General
- Elon Musk’s xAI raising up to $6 billion to purchase 100,000 Nvidia chips for Memphis data center. This is in addition to their existing 100,000 H100 GPU cluster (~100 exaflops FP16). If these are B100 GPUs, that would increase total compute to ~274 exaflops.
- A US government commission released a report; among other things, it calls for a Manhattan-Project style AI initiative. (C.f. Leopold Aschenbrenner‘s Situational Awareness.)
- Max Tegmark offers a rebuttal to this report: AGI Manhattan Project Proposal is Scientific Fraud. He contends that the report-writers misrepresent the scientific consensus, in that they seem to report that AGI will be easily controlled.
Research Insights
- The Dawn of GUI Agent: A Preliminary Case Study with Claude 3.5 Computer Use.
- LLaVA-o1: Let Vision Language Models Reason Step-by-Step (code).
LLM
- New study: AI-generated poetry is indistinguishable from human-written poetry and is rated more favorably. At least part of the effect may come from non-experts judging the simpler and more conventional AI poems as being more understandable and superior (and thus human), while the complexity and inconsistency of human-generated poetry is perceived as incoherence.
- Nevertheless, this again shows that for short-form generation, AI has already reached human-level, and can be considered super-human in certain narrow ways.
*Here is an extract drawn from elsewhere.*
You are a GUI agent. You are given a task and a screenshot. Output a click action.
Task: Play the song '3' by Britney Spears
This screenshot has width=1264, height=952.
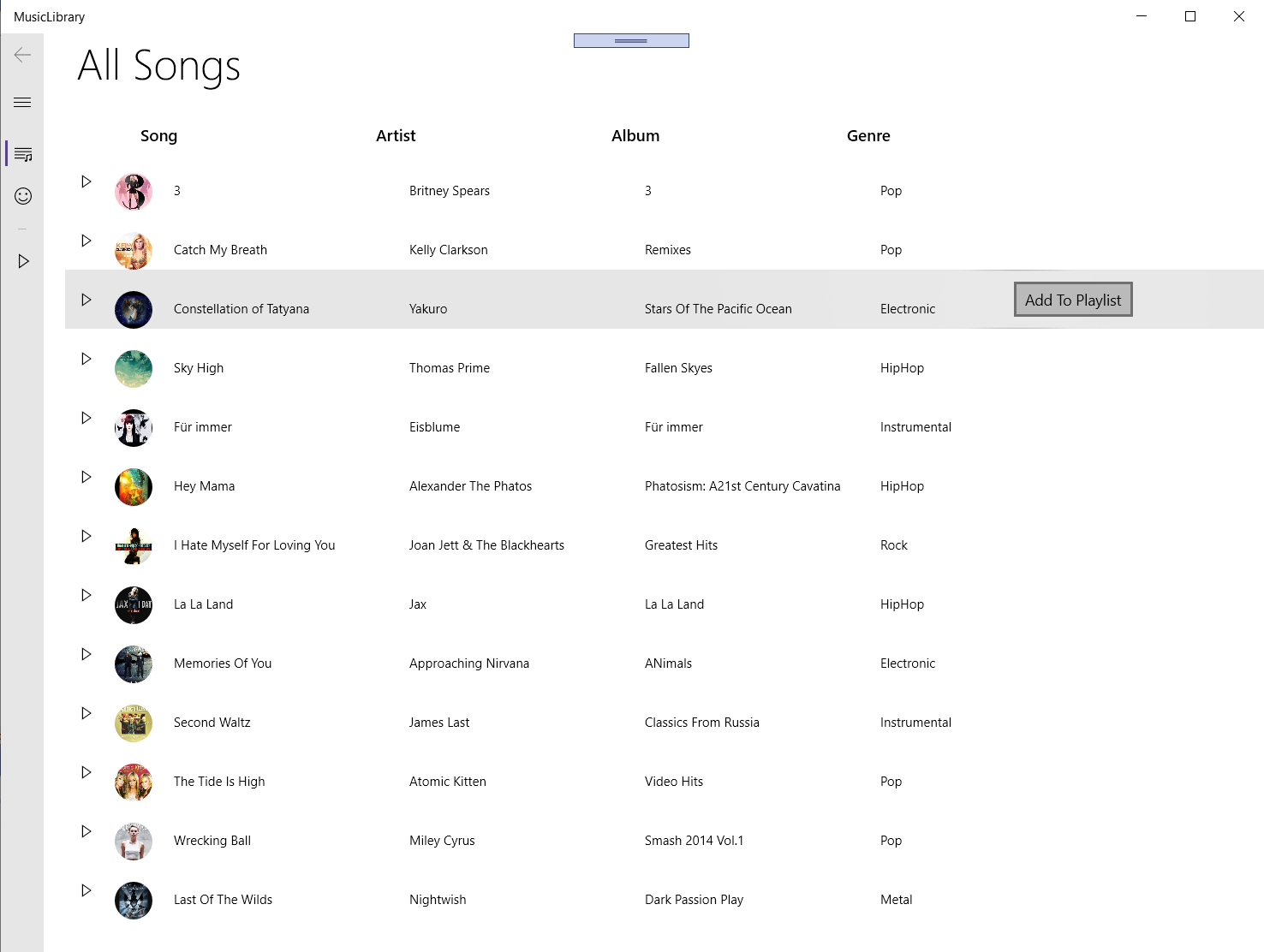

- Mistral releases a new large model (Mistral-Large-Instruct-2411, 123B) and Pixtral Large multimodal model (weights).
- DeepSeek announces DeepSeek-R1-Lite-Preview. This is a “reasoning” model (inference-time chain-of-thought) that seems to be similar to OpenAI’s o1. Like o1, it achieves impressive results on math and science benchmarks. Some of the CoT reasoning traces are quite interesting (e.g.). The weights are not yet available, but they claim they will release it open-source.
- Also interesting to consider the rate of progress. A couple years ago, the prediction was we might reach 46% in the MATH benchmark by 2025. Instead, we now have a general LLM getting 92%. And o1 has also scored 97% on a challenging math exam (with novel questions that are nowhere in the training data).
AI Agents
- Stripe adds mechanisms for AI agents to trigger payments.
- Generative Agent Simulations of 1,000 People (code). They interview humans, using those to define the set of AI agents.
- Builds on their prior work: 2023-10: Generative Agents: Interactive Simulacra of Human Behavior.
- AWS releases a multi-agent orchestrator framework.
- Paper: Agent-as-a-Judge: Evaluate Agents with Agents. Argues for using evaluation agents in workflows.
- Automated-AI-Web-Researcher-Ollama. Code for using local LLMs to automated online research.
- Someone is trying to use a team of AI agents to write a full book autonomously. Different agents are responsible for different characters, or different aspects of writing (consistency, researching facts, etc.).
Image Synthesis
- A recent survey of 11,000 people has completed: How Did You Do On The AI Art Turing Test? The median score (to differentiate AI and human art) was 60%, a bit above chance. AI art was often preferred by humans. Overall, AI art has already crossing a Turing-Test threshold.
Audio
- Suno releases their v4 music generator.
- ElevenLabs now offers ability to build conversational AI agents.
Video
- Pickle AI is offering a virtual avatar for your meetings ($30/month). You still attend the meeting, and talk when you want. But your avatar pretends to pay attention, and lip-syncs your speech. So this is an alternative to having your camera turned off.
- Runway releases some small updates, including longer (20s) video-to-video, vertical aspect ratio for Act-One, and more camera controls.
- Current quality of video generations:
- Coca-Cola holiday ad (c.f. McDonald’s commercial, Aug 2024), and parody thereof.
- A Dream Within A Dream (by PZF, selected for the Czech International AI Film Festival).
- Making Friends (by Everett World; see also Childhood Dream and City Echoes).
- Anime: test shots, Ultimate Ceremony, Echoes of Love.
- Echoes of Grace (KakuDrop using Sora).
Science
- Sequence modeling and design from molecular to genome scale with Evo. A 7B genomic multi-modal foundation model trained on 2.7 million genomes. It can interpret DNA, RNA, and protein sequences; and can predict across molecular, system, and genomic scales. Can be used to predict effect of mutations, design CRISPR systems, etc.
Hardware
- Google has a history of using deep reinforcement learning for automated chip design. This work has been met with some skepticism. Google has now published a rebuttal, claiming that the era of AI chip design is well upon us: That Chip Has Sailed: A Critique of Unfounded Skepticism Around AI for Chip Design.
- April 2020 blog post: Chip Design with Deep Reinforcement Learning.
- June 2021 paper: A graph placement methodology for fast chip design.
- Sept 2023 blog post: How AlphaChip transformed computer chip design.
- August 2024 preprint: ShortCircuit: AlphaZero-Driven Circuit Design (code).